[Stored items]

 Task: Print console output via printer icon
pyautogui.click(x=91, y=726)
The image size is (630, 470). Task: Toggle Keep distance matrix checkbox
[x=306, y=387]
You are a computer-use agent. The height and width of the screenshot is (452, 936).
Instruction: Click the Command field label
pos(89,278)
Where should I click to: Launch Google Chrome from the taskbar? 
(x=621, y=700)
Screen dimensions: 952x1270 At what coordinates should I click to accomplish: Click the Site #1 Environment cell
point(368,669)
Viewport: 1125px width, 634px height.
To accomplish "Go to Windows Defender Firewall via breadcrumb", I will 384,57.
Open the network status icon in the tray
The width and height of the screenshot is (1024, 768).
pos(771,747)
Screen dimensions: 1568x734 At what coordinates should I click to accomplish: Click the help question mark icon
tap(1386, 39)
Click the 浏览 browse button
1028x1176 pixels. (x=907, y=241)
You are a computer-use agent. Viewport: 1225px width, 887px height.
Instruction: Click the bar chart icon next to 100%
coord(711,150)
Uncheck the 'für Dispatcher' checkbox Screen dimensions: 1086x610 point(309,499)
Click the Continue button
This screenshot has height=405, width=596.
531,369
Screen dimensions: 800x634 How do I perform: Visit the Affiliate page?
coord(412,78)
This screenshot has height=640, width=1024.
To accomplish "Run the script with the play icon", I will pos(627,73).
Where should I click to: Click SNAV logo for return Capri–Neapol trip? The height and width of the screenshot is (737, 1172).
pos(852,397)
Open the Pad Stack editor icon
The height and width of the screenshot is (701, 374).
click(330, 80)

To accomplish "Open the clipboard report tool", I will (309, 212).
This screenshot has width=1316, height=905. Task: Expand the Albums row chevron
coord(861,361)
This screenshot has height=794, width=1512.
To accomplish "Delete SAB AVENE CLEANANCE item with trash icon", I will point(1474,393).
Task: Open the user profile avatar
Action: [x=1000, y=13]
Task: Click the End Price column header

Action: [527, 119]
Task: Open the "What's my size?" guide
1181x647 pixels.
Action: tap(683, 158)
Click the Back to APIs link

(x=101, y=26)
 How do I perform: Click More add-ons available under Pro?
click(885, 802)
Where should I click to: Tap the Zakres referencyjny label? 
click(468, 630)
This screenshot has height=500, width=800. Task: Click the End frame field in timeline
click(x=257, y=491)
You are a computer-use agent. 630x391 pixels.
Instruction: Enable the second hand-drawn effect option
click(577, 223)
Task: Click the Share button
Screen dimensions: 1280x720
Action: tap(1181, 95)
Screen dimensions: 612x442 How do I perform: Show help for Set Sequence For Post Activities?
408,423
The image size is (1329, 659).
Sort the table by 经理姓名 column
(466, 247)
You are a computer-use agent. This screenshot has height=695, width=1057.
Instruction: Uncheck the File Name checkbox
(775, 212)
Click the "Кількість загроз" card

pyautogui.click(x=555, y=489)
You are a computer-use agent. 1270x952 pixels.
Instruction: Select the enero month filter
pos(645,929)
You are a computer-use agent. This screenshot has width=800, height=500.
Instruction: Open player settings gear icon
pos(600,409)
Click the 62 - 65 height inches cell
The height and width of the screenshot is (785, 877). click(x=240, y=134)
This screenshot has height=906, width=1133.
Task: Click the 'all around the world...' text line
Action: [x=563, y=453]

# [TASK STATEMENT]
Output each record exactly, leaving nothing out.

# [TASK ANSWER]
 Task: Print console output via printer icon
pyautogui.click(x=91, y=726)
The image size is (630, 470). Task: Toggle Keep distance matrix checkbox
[x=306, y=387]
You are a computer-use agent. The height and width of the screenshot is (452, 936).
Instruction: Click the Command field label
pos(89,278)
Where should I click to: Launch Google Chrome from the taskbar? 
(x=621, y=700)
Screen dimensions: 952x1270 At what coordinates should I click to accomplish: Click the Site #1 Environment cell
point(368,669)
Viewport: 1125px width, 634px height.
To accomplish "Go to Windows Defender Firewall via breadcrumb", I will 384,57.
Open the network status icon in the tray
The width and height of the screenshot is (1024, 768).
pos(771,747)
Screen dimensions: 1568x734 At what coordinates should I click to accomplish: Click the help question mark icon
tap(1386, 39)
Click the 浏览 browse button
1028x1176 pixels. (x=907, y=241)
You are a computer-use agent. Viewport: 1225px width, 887px height.
Instruction: Click the bar chart icon next to 100%
coord(711,150)
Uncheck the 'für Dispatcher' checkbox Screen dimensions: 1086x610 point(309,499)
Click the Continue button
This screenshot has height=405, width=596.
531,369
Screen dimensions: 800x634 How do I perform: Visit the Affiliate page?
coord(412,78)
This screenshot has height=640, width=1024.
To accomplish "Run the script with the play icon", I will pos(627,73).
Where should I click to: Click SNAV logo for return Capri–Neapol trip? The height and width of the screenshot is (737, 1172).
pos(852,397)
Open the Pad Stack editor icon
The height and width of the screenshot is (701, 374).
click(330, 80)

To accomplish "Open the clipboard report tool", I will (309, 212).
This screenshot has width=1316, height=905. Task: Expand the Albums row chevron
coord(861,361)
This screenshot has height=794, width=1512.
To accomplish "Delete SAB AVENE CLEANANCE item with trash icon", I will point(1474,393).
Task: Open the user profile avatar
Action: [x=1000, y=13]
Task: Click the End Price column header

Action: [527, 119]
Task: Open the "What's my size?" guide
1181x647 pixels.
Action: tap(683, 158)
Click the Back to APIs link

(x=101, y=26)
 How do I perform: Click More add-ons available under Pro?
click(885, 802)
Where should I click to: Tap the Zakres referencyjny label? 
click(468, 630)
This screenshot has height=500, width=800. Task: Click the End frame field in timeline
click(x=257, y=491)
You are a computer-use agent. 630x391 pixels.
Instruction: Enable the second hand-drawn effect option
click(577, 223)
Task: Click the Share button
Screen dimensions: 1280x720
Action: tap(1181, 95)
Screen dimensions: 612x442 How do I perform: Show help for Set Sequence For Post Activities?
408,423
The image size is (1329, 659).
Sort the table by 经理姓名 column
(466, 247)
You are a computer-use agent. This screenshot has height=695, width=1057.
Instruction: Uncheck the File Name checkbox
(775, 212)
Click the "Кількість загроз" card

pyautogui.click(x=555, y=489)
You are a computer-use agent. 1270x952 pixels.
Instruction: Select the enero month filter
pos(645,929)
You are a computer-use agent. This screenshot has width=800, height=500.
Instruction: Open player settings gear icon
pos(600,409)
Click the 62 - 65 height inches cell
The height and width of the screenshot is (785, 877). click(x=240, y=134)
This screenshot has height=906, width=1133.
Task: Click the 'all around the world...' text line
Action: [x=563, y=453]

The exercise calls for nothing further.